*** Opening Dataset records ***
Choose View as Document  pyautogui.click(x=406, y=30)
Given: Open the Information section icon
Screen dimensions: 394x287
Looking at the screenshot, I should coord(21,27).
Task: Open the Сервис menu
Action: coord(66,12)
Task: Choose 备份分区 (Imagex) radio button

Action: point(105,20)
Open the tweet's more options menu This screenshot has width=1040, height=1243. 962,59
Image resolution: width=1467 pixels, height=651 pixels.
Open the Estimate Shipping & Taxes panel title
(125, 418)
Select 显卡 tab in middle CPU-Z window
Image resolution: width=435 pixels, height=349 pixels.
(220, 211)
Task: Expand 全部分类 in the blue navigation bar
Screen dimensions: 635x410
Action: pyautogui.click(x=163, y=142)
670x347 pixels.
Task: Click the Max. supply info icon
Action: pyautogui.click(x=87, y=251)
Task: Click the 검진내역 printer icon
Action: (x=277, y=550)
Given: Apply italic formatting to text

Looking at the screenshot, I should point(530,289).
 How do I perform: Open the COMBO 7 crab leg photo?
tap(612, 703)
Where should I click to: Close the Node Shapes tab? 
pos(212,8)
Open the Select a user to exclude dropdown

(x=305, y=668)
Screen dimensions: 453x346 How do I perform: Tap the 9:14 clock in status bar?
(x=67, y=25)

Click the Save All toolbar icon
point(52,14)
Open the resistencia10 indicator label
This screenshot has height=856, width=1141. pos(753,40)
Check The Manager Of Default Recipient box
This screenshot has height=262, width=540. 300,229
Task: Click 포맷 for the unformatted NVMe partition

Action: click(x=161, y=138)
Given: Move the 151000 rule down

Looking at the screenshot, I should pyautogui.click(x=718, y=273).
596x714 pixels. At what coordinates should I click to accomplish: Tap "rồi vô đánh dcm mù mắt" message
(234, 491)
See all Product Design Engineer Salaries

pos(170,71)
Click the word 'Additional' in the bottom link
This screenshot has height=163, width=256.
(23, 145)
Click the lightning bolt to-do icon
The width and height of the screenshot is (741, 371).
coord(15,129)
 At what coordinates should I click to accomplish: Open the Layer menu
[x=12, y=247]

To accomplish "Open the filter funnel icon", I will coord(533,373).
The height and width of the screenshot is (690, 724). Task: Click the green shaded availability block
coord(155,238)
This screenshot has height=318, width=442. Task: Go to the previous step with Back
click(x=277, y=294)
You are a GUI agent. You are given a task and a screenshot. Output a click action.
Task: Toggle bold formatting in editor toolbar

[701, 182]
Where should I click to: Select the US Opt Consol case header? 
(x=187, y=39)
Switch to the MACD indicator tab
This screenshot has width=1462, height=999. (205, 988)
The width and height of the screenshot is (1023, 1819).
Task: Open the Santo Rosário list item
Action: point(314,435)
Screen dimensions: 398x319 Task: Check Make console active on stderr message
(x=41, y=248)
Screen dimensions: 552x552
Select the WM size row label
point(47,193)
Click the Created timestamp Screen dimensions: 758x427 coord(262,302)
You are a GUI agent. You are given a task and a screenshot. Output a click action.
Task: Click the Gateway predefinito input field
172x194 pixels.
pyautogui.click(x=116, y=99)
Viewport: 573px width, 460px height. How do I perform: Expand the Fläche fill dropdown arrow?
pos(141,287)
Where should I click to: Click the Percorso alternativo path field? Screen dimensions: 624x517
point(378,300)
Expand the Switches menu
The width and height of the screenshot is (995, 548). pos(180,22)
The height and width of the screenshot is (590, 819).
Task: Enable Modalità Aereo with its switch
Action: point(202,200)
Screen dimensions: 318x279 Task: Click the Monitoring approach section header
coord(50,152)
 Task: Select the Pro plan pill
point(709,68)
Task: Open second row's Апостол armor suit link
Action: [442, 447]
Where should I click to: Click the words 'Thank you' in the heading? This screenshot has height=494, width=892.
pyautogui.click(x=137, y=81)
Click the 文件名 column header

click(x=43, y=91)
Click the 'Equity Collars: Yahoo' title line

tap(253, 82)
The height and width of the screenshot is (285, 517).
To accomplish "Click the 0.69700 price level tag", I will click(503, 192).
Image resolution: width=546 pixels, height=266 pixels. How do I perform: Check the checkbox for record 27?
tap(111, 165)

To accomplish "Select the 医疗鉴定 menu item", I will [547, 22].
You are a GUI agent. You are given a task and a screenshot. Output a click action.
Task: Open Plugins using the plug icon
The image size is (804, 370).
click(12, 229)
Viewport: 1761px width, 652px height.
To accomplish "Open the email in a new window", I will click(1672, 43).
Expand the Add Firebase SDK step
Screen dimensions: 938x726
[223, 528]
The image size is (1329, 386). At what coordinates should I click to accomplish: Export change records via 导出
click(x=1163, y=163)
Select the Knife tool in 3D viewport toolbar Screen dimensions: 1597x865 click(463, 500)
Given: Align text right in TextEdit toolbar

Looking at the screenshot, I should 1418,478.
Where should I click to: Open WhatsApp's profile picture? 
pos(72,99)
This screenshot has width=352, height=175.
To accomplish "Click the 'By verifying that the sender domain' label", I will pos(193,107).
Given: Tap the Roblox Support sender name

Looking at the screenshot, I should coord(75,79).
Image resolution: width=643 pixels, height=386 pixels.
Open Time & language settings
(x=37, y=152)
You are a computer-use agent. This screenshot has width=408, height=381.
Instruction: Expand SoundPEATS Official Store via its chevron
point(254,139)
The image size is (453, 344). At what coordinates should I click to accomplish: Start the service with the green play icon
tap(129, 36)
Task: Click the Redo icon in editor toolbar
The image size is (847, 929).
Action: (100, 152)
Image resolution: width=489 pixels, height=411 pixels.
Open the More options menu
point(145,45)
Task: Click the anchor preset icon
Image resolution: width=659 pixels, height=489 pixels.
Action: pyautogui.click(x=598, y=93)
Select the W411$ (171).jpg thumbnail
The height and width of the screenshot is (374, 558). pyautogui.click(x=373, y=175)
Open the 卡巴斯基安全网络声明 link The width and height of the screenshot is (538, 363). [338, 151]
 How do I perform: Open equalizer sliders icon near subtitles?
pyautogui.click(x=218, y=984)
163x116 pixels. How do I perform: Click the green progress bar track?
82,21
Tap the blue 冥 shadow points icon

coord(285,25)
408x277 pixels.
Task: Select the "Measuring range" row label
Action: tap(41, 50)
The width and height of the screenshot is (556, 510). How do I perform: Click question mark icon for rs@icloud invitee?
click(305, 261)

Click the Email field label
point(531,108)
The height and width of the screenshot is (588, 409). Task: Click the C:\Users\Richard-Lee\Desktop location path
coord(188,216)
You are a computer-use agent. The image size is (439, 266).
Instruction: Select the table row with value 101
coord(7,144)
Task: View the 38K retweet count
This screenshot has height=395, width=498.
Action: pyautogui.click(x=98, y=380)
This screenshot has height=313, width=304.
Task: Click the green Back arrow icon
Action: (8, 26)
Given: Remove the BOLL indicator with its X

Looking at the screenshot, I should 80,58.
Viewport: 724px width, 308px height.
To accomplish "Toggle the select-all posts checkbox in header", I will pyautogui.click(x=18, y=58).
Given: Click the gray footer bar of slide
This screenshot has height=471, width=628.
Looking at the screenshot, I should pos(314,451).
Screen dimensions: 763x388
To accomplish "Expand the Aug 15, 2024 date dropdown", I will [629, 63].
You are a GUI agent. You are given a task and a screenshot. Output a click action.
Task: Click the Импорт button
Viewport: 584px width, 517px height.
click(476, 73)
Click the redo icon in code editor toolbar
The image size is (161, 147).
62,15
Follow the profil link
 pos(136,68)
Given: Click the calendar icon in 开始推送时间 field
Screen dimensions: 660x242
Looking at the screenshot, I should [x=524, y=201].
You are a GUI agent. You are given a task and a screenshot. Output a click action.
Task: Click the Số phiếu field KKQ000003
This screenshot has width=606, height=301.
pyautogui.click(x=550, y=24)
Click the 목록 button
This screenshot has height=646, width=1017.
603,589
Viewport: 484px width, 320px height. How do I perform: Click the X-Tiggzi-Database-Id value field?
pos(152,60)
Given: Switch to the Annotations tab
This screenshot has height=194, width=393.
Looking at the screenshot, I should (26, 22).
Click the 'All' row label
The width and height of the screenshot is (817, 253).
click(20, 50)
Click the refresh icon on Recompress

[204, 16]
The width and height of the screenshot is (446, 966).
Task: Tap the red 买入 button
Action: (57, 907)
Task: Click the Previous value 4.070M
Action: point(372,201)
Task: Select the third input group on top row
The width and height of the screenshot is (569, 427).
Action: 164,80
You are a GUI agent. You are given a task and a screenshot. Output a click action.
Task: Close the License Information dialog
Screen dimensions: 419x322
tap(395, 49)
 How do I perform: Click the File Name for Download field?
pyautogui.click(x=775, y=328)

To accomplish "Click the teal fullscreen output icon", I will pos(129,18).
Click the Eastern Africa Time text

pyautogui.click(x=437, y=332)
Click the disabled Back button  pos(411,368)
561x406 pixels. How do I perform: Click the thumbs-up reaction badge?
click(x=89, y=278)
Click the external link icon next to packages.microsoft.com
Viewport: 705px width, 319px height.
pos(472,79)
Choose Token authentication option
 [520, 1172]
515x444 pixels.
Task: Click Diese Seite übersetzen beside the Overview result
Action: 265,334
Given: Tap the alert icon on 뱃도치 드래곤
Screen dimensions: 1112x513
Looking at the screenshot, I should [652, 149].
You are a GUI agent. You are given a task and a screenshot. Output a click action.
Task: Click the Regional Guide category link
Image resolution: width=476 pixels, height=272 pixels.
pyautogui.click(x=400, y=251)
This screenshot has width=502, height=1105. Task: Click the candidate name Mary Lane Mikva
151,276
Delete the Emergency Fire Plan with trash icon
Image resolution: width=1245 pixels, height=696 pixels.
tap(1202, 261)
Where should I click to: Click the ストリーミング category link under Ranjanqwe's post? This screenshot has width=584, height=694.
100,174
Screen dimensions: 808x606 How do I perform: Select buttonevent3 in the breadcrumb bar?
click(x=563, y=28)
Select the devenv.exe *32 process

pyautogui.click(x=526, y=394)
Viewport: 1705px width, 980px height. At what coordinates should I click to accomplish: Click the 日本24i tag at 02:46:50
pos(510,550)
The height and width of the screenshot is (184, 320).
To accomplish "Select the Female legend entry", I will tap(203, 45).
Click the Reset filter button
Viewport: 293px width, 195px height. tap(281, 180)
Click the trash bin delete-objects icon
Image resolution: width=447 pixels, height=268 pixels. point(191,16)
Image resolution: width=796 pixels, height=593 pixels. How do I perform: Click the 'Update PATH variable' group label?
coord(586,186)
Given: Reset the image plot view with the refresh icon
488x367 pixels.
*** Closing Dataset records ***
▶ _What you are asked to do_
In the data above, find the line that contains "Viewport: 484px width, 320px" and the line that contains "Click the 'All' row label". Repeat exactly those lines and every line between them, and only those.

▶ _Written response_
Viewport: 484px width, 320px height. How do I perform: Click the X-Tiggzi-Database-Id value field?
pos(152,60)
Given: Switch to the Annotations tab
This screenshot has height=194, width=393.
Looking at the screenshot, I should (26, 22).
Click the 'All' row label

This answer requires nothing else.